We are committed to providing support delivered by real humans. We know how frustrating it can be to have to fight your way past chatbots and virtual assistants that can’t help you in order to get to a human that can.

In fact, when you contact us, your message will be dealt with not only by a human, but by one of our technical staff who, on other days of the week, will be managing our routers, running our DNS servers, developing our control panel and maintaining all our other infrastructure.

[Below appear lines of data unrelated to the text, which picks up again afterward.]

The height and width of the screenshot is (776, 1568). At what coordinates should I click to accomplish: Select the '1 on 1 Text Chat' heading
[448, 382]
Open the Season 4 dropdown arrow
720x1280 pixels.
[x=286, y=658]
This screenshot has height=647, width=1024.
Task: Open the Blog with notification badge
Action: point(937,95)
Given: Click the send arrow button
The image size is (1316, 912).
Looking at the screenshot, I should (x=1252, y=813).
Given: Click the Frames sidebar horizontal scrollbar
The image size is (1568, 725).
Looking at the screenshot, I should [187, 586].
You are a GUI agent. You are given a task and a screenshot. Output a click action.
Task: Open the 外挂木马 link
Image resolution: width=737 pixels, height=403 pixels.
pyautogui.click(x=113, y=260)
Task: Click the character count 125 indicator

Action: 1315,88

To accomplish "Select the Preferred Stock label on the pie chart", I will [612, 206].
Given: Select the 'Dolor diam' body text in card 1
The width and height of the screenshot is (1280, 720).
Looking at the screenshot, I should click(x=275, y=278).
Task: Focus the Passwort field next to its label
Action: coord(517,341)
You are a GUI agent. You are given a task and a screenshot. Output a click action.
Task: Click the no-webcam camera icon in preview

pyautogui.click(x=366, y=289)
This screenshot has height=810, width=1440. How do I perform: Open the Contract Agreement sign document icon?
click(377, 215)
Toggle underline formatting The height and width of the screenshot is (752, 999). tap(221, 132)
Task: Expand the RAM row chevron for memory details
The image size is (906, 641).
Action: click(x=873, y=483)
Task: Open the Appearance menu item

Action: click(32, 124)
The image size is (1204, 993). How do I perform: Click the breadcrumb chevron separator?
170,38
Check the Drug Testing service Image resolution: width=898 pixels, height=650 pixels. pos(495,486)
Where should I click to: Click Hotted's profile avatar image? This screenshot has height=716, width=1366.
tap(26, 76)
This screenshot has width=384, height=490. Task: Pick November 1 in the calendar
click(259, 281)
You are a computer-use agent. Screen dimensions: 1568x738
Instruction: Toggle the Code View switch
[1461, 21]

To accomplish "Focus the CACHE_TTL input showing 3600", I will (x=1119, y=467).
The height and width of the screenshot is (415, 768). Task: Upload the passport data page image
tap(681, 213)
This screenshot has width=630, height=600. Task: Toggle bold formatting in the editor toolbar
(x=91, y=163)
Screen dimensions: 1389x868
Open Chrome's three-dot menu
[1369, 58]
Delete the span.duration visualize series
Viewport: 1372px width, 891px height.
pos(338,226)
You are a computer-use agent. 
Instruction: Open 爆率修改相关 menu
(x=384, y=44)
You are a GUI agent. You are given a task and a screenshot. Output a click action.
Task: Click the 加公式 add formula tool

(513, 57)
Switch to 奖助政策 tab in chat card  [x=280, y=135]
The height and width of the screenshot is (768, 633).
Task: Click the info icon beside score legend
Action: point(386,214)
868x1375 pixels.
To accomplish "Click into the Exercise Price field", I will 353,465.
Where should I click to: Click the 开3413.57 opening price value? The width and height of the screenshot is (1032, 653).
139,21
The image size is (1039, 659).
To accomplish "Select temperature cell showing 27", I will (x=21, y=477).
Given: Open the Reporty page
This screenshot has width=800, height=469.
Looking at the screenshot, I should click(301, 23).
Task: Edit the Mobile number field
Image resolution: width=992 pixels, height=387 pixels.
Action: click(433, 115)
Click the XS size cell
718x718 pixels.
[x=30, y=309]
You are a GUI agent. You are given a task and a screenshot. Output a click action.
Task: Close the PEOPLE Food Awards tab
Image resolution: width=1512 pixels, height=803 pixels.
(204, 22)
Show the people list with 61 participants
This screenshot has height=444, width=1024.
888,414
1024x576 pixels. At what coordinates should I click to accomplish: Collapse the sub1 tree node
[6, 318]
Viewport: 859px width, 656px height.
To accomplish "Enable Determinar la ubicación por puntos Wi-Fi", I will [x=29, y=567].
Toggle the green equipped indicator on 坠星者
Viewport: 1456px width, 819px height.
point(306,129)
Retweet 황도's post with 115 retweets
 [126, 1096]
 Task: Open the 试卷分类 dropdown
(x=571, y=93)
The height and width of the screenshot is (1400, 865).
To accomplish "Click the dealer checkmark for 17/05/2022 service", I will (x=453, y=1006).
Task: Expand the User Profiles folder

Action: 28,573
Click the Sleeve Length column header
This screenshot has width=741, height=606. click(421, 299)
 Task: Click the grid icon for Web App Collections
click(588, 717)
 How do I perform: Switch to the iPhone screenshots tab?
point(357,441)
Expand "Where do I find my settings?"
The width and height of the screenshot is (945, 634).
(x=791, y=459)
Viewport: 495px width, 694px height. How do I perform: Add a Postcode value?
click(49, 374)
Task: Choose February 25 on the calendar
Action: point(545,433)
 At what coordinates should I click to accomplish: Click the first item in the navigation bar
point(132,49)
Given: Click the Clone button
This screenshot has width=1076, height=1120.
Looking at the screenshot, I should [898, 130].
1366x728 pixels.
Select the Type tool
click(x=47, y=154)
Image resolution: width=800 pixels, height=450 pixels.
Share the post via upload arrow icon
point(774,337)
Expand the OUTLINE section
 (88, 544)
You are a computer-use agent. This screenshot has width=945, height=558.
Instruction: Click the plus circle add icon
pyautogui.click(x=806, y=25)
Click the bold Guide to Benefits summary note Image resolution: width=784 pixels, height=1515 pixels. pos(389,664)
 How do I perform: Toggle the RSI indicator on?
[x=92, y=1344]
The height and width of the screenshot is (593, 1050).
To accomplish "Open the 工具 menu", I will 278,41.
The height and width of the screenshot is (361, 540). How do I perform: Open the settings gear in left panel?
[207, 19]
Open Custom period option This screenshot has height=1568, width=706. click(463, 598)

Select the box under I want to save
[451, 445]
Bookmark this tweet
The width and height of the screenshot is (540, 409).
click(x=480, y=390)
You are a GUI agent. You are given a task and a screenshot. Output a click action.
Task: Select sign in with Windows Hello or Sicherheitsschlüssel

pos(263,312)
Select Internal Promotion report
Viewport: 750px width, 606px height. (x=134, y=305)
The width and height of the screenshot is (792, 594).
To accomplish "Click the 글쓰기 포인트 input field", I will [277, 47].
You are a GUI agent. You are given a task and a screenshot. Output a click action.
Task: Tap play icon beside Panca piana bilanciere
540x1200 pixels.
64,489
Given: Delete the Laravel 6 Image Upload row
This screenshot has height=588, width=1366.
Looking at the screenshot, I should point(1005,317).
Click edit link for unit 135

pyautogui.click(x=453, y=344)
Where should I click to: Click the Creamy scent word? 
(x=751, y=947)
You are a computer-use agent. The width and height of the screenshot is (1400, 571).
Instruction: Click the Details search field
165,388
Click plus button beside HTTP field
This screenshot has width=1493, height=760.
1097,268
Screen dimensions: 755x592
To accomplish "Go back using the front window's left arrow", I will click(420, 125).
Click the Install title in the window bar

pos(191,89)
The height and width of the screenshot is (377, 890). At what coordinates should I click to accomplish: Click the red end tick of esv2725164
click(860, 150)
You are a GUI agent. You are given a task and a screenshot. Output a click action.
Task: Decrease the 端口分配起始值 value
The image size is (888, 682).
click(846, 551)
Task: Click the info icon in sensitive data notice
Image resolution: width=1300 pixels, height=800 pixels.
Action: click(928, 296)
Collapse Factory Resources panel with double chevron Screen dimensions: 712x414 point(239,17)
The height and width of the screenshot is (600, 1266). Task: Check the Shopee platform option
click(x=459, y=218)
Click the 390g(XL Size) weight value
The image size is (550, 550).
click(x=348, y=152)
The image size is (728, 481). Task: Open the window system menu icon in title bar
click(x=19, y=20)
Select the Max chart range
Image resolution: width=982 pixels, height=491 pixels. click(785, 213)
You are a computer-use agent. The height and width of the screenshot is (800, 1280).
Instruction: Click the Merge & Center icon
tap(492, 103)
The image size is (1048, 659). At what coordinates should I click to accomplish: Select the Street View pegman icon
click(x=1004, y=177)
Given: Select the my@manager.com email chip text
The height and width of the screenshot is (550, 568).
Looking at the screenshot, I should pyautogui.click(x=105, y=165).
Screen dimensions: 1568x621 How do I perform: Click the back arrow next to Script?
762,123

LLMs break processes designed for humans

Modern Large Language Models (LLMs) are very impressive, and we know that many people find them useful in spite of their inherent and well-documented unreliability. One of the downsides of LLMs is their ability to produce large quantities of text that can overwhelm processes that are built to deal with human input. This is being seen in many places, from bug bounty programmes being DoSed by LLM-generated submissions, to schools unable to cope with a huge increase in the volume and size of complaints from parents.

We’ve now started to see this in our support queries. Fortunately, the volume is not yet problematic, but we have had cases where we’ve spent a disproportionate amount of time dealing with LLM-assisted ticket submissions. This includes time spent trying to decipher what the question actually is thanks to LLM-induced obfuscation, and also time spent answering tickets that are just much longer than they would have been had they been written by a human.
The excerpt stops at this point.